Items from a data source

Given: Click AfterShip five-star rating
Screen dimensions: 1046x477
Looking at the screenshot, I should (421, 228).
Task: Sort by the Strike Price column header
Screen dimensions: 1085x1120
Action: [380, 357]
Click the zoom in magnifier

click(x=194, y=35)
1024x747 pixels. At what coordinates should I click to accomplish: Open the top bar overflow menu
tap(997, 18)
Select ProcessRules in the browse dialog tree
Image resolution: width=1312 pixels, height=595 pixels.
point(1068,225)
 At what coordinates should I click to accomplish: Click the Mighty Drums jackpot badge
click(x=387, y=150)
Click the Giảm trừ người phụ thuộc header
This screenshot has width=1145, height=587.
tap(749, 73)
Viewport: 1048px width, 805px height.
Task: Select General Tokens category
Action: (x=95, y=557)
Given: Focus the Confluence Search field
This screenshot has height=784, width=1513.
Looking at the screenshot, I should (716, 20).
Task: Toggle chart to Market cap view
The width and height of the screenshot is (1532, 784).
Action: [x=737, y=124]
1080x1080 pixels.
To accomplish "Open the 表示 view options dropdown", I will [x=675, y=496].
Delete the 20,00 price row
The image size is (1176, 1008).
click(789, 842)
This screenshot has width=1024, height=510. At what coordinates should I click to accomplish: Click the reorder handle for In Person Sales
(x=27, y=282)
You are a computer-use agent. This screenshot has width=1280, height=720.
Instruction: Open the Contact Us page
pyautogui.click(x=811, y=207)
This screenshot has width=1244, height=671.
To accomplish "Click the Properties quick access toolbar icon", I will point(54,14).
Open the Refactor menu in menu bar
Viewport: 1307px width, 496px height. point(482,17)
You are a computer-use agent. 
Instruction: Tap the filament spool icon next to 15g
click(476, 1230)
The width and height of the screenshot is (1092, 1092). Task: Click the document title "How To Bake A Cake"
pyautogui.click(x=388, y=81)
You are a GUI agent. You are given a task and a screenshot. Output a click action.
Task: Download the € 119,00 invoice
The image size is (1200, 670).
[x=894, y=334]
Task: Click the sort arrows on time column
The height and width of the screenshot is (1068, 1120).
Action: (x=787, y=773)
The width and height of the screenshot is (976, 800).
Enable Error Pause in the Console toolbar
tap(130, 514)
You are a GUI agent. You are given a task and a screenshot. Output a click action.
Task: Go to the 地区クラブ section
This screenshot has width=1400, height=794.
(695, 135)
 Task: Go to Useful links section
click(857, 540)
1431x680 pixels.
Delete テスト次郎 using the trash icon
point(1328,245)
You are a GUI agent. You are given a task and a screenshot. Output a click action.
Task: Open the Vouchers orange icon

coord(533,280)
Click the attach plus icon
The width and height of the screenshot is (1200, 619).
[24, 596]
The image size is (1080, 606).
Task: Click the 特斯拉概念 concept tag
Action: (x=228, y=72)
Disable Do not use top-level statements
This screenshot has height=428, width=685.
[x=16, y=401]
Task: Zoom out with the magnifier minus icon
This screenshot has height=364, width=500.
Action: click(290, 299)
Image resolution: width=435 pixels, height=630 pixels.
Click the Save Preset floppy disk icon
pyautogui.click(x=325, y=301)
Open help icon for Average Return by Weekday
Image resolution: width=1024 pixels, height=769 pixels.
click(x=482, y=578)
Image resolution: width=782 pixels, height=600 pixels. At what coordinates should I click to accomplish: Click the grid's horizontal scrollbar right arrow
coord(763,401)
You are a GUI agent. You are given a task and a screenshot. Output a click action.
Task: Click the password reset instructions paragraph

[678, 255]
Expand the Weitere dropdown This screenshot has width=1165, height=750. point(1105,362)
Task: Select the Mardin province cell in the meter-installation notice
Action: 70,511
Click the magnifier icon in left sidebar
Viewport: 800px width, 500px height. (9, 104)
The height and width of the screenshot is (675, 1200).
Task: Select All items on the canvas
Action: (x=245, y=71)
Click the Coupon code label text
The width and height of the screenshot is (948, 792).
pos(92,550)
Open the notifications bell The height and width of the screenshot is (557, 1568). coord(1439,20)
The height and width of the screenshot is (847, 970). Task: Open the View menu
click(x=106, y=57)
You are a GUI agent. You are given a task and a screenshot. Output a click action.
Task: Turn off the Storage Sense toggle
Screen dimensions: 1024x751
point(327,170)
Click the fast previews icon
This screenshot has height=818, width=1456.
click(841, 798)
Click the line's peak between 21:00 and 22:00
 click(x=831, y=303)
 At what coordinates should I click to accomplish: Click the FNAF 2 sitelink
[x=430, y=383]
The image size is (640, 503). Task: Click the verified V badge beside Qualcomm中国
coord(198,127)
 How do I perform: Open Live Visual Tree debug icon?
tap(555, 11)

TASK PROMPT:
Word for word, restate the entries that appear above.

THE COMPLETED TASK:
Given: Click AfterShip five-star rating
Screen dimensions: 1046x477
Looking at the screenshot, I should (421, 228).
Task: Sort by the Strike Price column header
Screen dimensions: 1085x1120
Action: [380, 357]
Click the zoom in magnifier

click(x=194, y=35)
1024x747 pixels. At what coordinates should I click to accomplish: Open the top bar overflow menu
tap(997, 18)
Select ProcessRules in the browse dialog tree
Image resolution: width=1312 pixels, height=595 pixels.
point(1068,225)
 At what coordinates should I click to accomplish: Click the Mighty Drums jackpot badge
click(x=387, y=150)
Click the Giảm trừ người phụ thuộc header
This screenshot has width=1145, height=587.
tap(749, 73)
Viewport: 1048px width, 805px height.
Task: Select General Tokens category
Action: (x=95, y=557)
Given: Focus the Confluence Search field
This screenshot has height=784, width=1513.
Looking at the screenshot, I should (716, 20).
Task: Toggle chart to Market cap view
The width and height of the screenshot is (1532, 784).
Action: [x=737, y=124]
1080x1080 pixels.
To accomplish "Open the 表示 view options dropdown", I will [x=675, y=496].
Delete the 20,00 price row
The image size is (1176, 1008).
click(789, 842)
This screenshot has width=1024, height=510. At what coordinates should I click to accomplish: Click the reorder handle for In Person Sales
(x=27, y=282)
You are a computer-use agent. This screenshot has width=1280, height=720.
Instruction: Open the Contact Us page
pyautogui.click(x=811, y=207)
This screenshot has width=1244, height=671.
To accomplish "Click the Properties quick access toolbar icon", I will point(54,14).
Open the Refactor menu in menu bar
Viewport: 1307px width, 496px height. point(482,17)
You are a computer-use agent. 
Instruction: Tap the filament spool icon next to 15g
click(476, 1230)
The width and height of the screenshot is (1092, 1092). Task: Click the document title "How To Bake A Cake"
pyautogui.click(x=388, y=81)
You are a GUI agent. You are given a task and a screenshot. Output a click action.
Task: Download the € 119,00 invoice
The image size is (1200, 670).
[x=894, y=334]
Task: Click the sort arrows on time column
The height and width of the screenshot is (1068, 1120).
Action: (x=787, y=773)
The width and height of the screenshot is (976, 800).
Enable Error Pause in the Console toolbar
tap(130, 514)
You are a GUI agent. You are given a task and a screenshot. Output a click action.
Task: Go to the 地区クラブ section
This screenshot has width=1400, height=794.
(695, 135)
 Task: Go to Useful links section
click(857, 540)
1431x680 pixels.
Delete テスト次郎 using the trash icon
point(1328,245)
You are a GUI agent. You are given a task and a screenshot. Output a click action.
Task: Open the Vouchers orange icon

coord(533,280)
Click the attach plus icon
The width and height of the screenshot is (1200, 619).
[24, 596]
The image size is (1080, 606).
Task: Click the 特斯拉概念 concept tag
Action: (x=228, y=72)
Disable Do not use top-level statements
This screenshot has height=428, width=685.
[x=16, y=401]
Task: Zoom out with the magnifier minus icon
This screenshot has height=364, width=500.
Action: click(290, 299)
Image resolution: width=435 pixels, height=630 pixels.
Click the Save Preset floppy disk icon
pyautogui.click(x=325, y=301)
Open help icon for Average Return by Weekday
Image resolution: width=1024 pixels, height=769 pixels.
click(x=482, y=578)
Image resolution: width=782 pixels, height=600 pixels. At what coordinates should I click to accomplish: Click the grid's horizontal scrollbar right arrow
coord(763,401)
You are a GUI agent. You are given a task and a screenshot. Output a click action.
Task: Click the password reset instructions paragraph

[678, 255]
Expand the Weitere dropdown This screenshot has width=1165, height=750. point(1105,362)
Task: Select the Mardin province cell in the meter-installation notice
Action: 70,511
Click the magnifier icon in left sidebar
Viewport: 800px width, 500px height. (9, 104)
The height and width of the screenshot is (675, 1200).
Task: Select All items on the canvas
Action: (x=245, y=71)
Click the Coupon code label text
The width and height of the screenshot is (948, 792).
pos(92,550)
Open the notifications bell The height and width of the screenshot is (557, 1568). coord(1439,20)
The height and width of the screenshot is (847, 970). Task: Open the View menu
click(x=106, y=57)
You are a GUI agent. You are given a task and a screenshot. Output a click action.
Task: Turn off the Storage Sense toggle
Screen dimensions: 1024x751
point(327,170)
Click the fast previews icon
This screenshot has height=818, width=1456.
click(841, 798)
Click the line's peak between 21:00 and 22:00
 click(x=831, y=303)
 At what coordinates should I click to accomplish: Click the FNAF 2 sitelink
[x=430, y=383]
The image size is (640, 503). Task: Click the verified V badge beside Qualcomm中国
coord(198,127)
 How do I perform: Open Live Visual Tree debug icon?
tap(555, 11)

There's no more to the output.